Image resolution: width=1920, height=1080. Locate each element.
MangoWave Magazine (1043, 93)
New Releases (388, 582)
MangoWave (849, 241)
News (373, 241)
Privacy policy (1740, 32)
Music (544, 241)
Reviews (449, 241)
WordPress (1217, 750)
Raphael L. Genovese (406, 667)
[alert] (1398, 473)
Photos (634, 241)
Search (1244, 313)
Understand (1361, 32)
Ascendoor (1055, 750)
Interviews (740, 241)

____

# Assignment
A reply that repeats all the data exactly is required.

# Result of the task
Image resolution: width=1920, height=1080. Locate each element.
MangoWave Magazine (1043, 93)
New Releases (388, 582)
MangoWave (849, 241)
News (373, 241)
Privacy policy (1740, 32)
Music (544, 241)
Reviews (449, 241)
WordPress (1217, 750)
Raphael L. Genovese (406, 667)
[alert] (1398, 473)
Photos (634, 241)
Search (1244, 313)
Understand (1361, 32)
Ascendoor (1055, 750)
Interviews (740, 241)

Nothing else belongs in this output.